The piano-playing Belgium international was the Reds’ unlikely match-winner as they beat Barcelona to reach the Champions League final
Lionel Messi did not even glance at his inquisitors.
Barcelona’s captain, the world’s greatest player, wore a look of utter disbelief as he was ushered through the Anfield mixed zone. No questions, no words, no eye contact.
Who could blame him?
This was supposed to be Messi’s year, the year he led his team back to the top of the European tree. Four years without a Champions League final is a lifetime for a club like Barca, for a player like Messi. This was to be the year. It had to be. He promised it would be.

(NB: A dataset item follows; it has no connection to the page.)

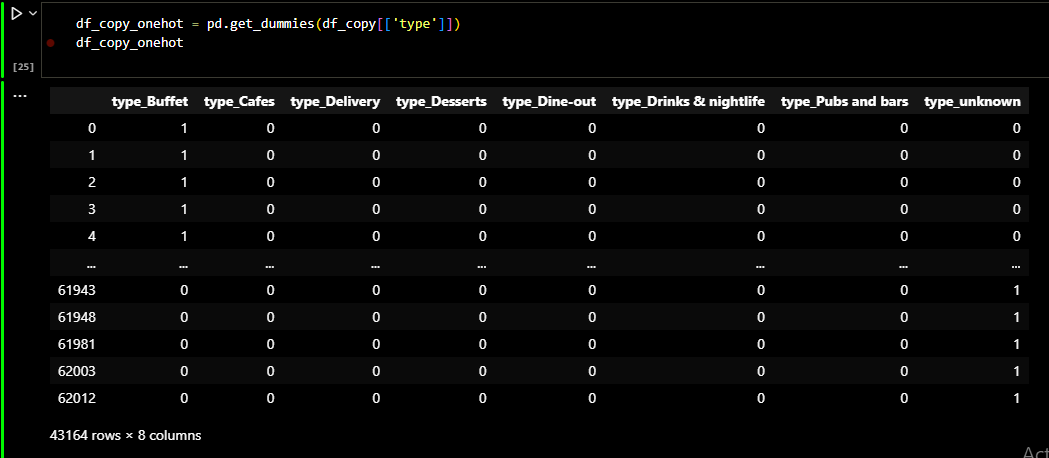Image resolution: width=1049 pixels, height=458 pixels.
Task: Select the type_Cafes column header
Action: 239,101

For once though, Messi was rendered powerless. He reckoned without Anfield and its remarkable, inexplicable powers. He reckoned without Liverpool and their collection of heroes, stepping up and delivering for their club and their manager and their supporters.

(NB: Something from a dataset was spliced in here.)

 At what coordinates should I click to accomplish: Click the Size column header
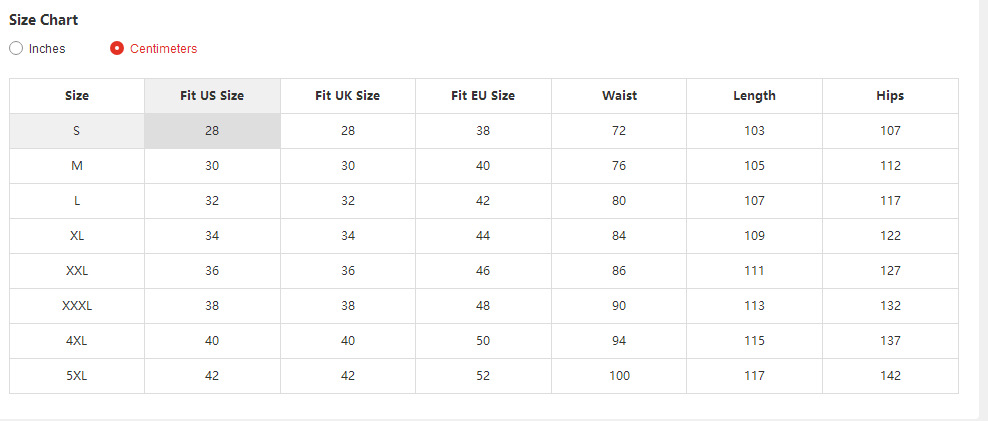77,96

He reckoned without Divock Origi, the Reds’ unlikely match-winner.
The Belgian’s brace, sandwiching a pair of Gini Wijnaldum strikes, sent Liverpool through in the most incredible circumstances. They will be in Madrid next month, taking on Ajax or Tottenham. They are the competition favorites. Who would have imagined that a week ago?
Who would have imagined that it would be Origi who would fire them to the final? A year ago, the Belgium international was battling relegation from the Bundesliga with Wolfsburg. He scored nine goals on loan in Germany, where his performances rarely lifted above average.
He would have been sold to Wolves in the summer had he fancied the move, and he started this season with Liverpool’s under-23 team. He didn’t particularly impress there either, to be honest.
Look at him now. The toast of Merseyside, the hero of the hour. Derby winner, Newcastle saviour, semi-final star. Funny old game, eh?
Origi’s story is a remarkable one, a tale of perseverance and of circumstance, of good fortune and self-belief. Like so many in this Liverpool squad, the 24-year-old has been knocked and doubted. He has been written off and he has struggled. And here he is, still fighting, still scoring. He is some character.
This was just his sixth start of the season, an emergency measure brought about by injuries to Roberto Firmino, Mohamed Salah and Naby Keita. Origi, like Xherdan Shaqiri, would never have expected to start a game of such importance, but when you get a chance all you can do is try to take it. Job done.
He has got six goals now. Only Salah, Firmino, Sadio Mane and James Milner have more. He broke Everton hearts in December, he kept the Premier League title race going at St James’ Park on Saturday and now he has slain Barcelona. He is the bit-part player who has been thrust into centre-stage.
He is a popular figure at Melwood, Origi. He is a keen piano player who spends his spare time watching documentaries and learning languages. He idolises Thierry Henry and Karim Benzema, among others, and can spend hours watching videos of strikers, their runs and their finishes. Privately, Reds staff have encouraged him to be himself more instead of looking at others.
He can be himself now. Now, he has a chance to emulate his heroes by collecting European football’s biggest prize.
He probably will not start the final, of course. Firmino and Salah should be back by then.
But if Liverpool need him in Madrid, he’ll be ready.
After all, if you can upstage Messi on a stage like this, you can do anything.